Jo Johnson, the younger brother of Boris Johnson, said on Friday he was quitting Theresa May's government over her "delusional" Brexit plans.
In his resignation statement, Johnson said the withdrawal agreement being discussed by the European Union and British leaders would be a "terrible mistake" that would leave Britain weaker economically and with "no say" in EU rules it must follow, and years of uncertainty for business.
Read more: EU: No Brexit deal without Irish backstop
Johnson — who backs Britain remaining in the EU — said he is supporting calls for a second referendum on whether the country should leave the bloc.
"Given that the reality of Brexit has turned out to be so far from what was once promised, the democratic thing to do is to give the public the final say. This would not be about re-running the 2016 referendum, but about asking people whether they want to go ahead with Brexit now that we know the deal that is actually available to us, whether we should leave without any deal at all or whether people on balance would rather stick with the deal we already have inside the European Union."
British PM Theresa May's office on Friday reiterated her position that there will not, under any circumstances, be a second referendum.
Johnson's older brother Boris spearheaded the pro-Brexit campaign and quit as foreign secretary in July over May's Brexit blueprint. Following Jo's resignation, Boris tweeted about his admiration for his sibling.
"Jo Johnson is right to resign over the Withdrawal agreement which does not deliver on the referendum but creates a vassal state. It does not need a second referendum but backbone to deliver Brexit," tweeted Jacob Rees-Mogg, a leading pro-Brexit lawmaker in Theresa May's Conservative Party.

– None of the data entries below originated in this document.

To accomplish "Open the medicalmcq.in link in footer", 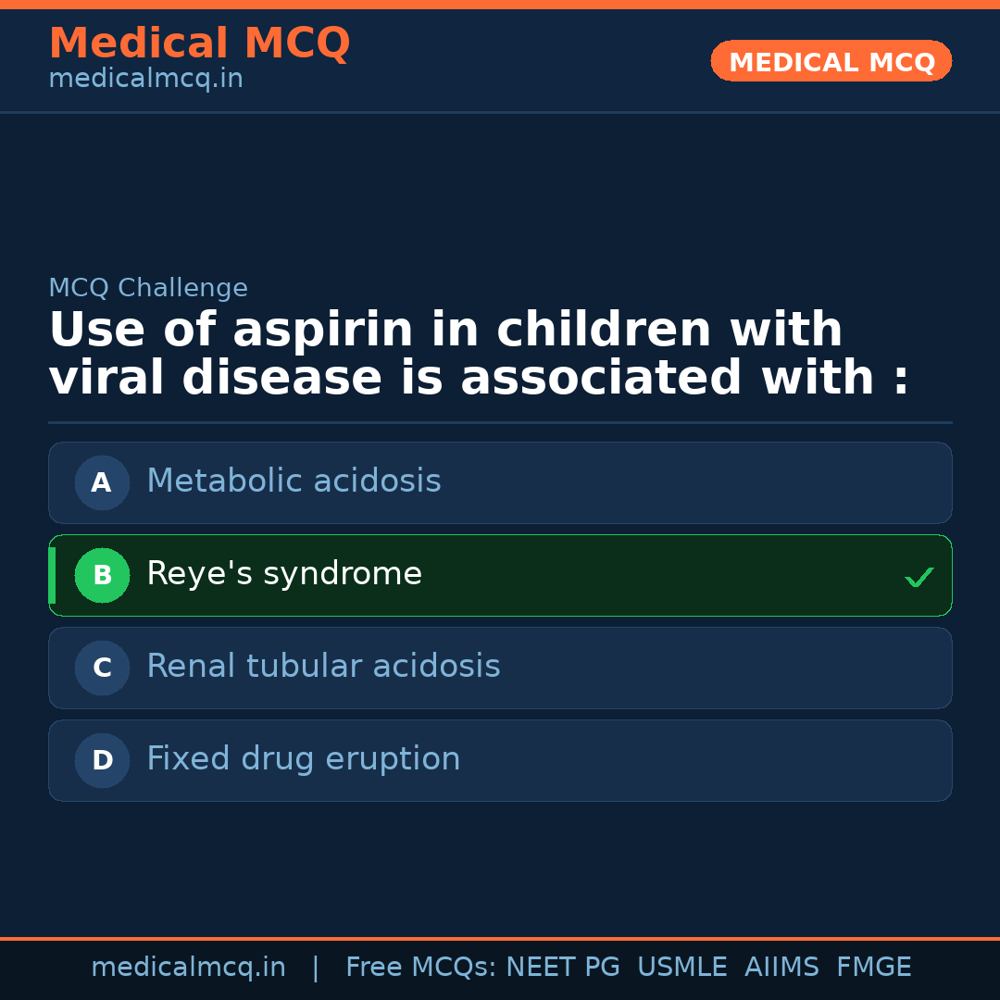I will pos(188,968).
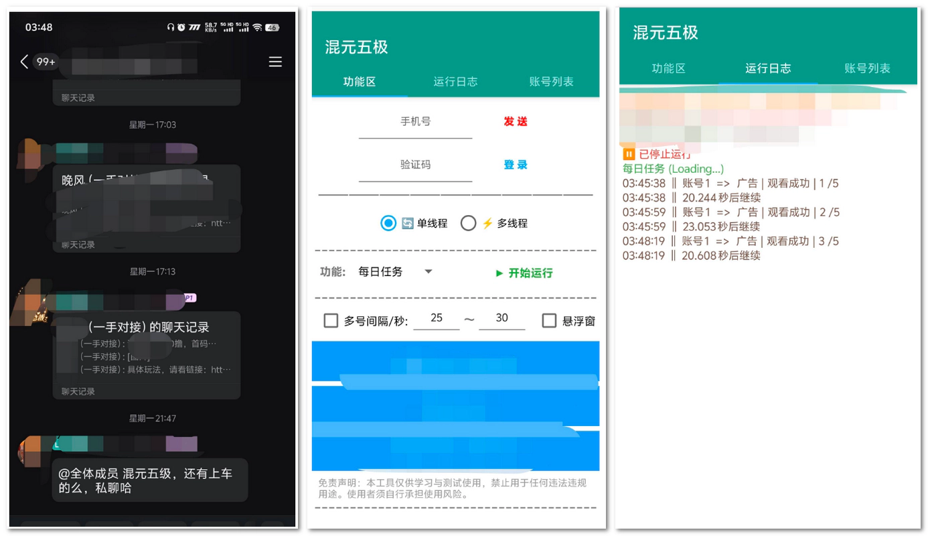Tap the battery indicator in status bar
Screen dimensions: 928x536
(x=272, y=27)
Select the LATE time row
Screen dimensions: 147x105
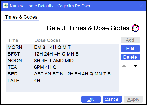(x=62, y=81)
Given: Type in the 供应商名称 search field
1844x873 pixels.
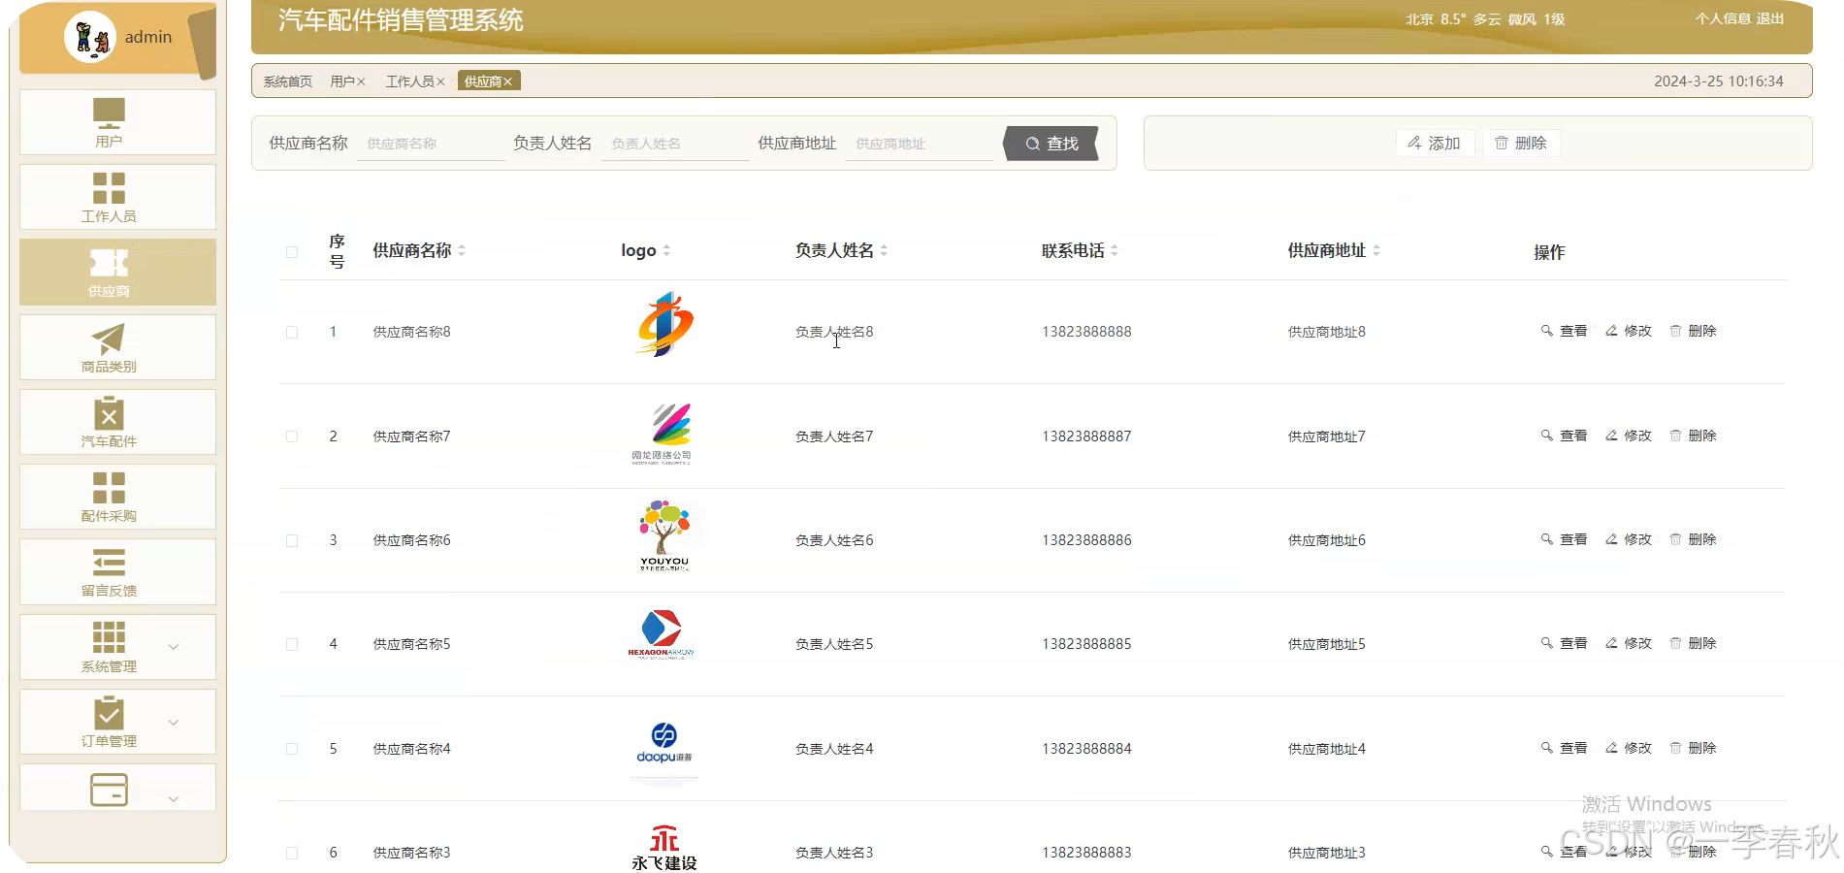Looking at the screenshot, I should [x=431, y=143].
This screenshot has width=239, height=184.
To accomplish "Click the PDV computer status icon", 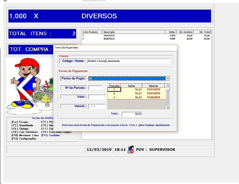I will 131,149.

"We've been hurtling towards a blindfolded Brexit for too long, so it's about time that politicians hand back control to the people of this country by giving them the final say on Brexit — with the option to stay and lead in Europe," said Eloise Todd of the Best for Britain anti-Brexit campaign.
British and EU negotiators had hoped for a final Brexit agreement by October, in order to allow time for ratification by European and British parliaments before a March 29, 2019 deadline. There are several sticking points, however, most notably the status of the border between Northern Ireland, a UK territory, and the Republic of Ireland.
In a 2016 referendum on EU membership, Britons voted 52-48 percent to leave the bloc.